◆ **TASK INSTRUCTIONS**
Repeat each of the following rows word for word, with nothing added or changed.

◆ **AVAILABLE RECORDS**
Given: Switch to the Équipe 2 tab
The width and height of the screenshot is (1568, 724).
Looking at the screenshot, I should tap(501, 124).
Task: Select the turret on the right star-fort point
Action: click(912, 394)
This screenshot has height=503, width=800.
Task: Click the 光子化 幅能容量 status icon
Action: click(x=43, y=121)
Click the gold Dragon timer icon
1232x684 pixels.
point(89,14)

◆ **SOLUTION FOR THIS PROBLEM**
Given: Switch to the Équipe 2 tab
The width and height of the screenshot is (1568, 724).
Looking at the screenshot, I should tap(501, 124).
Task: Select the turret on the right star-fort point
Action: click(912, 394)
This screenshot has height=503, width=800.
Task: Click the 光子化 幅能容量 status icon
Action: click(x=43, y=121)
Click the gold Dragon timer icon
1232x684 pixels.
point(89,14)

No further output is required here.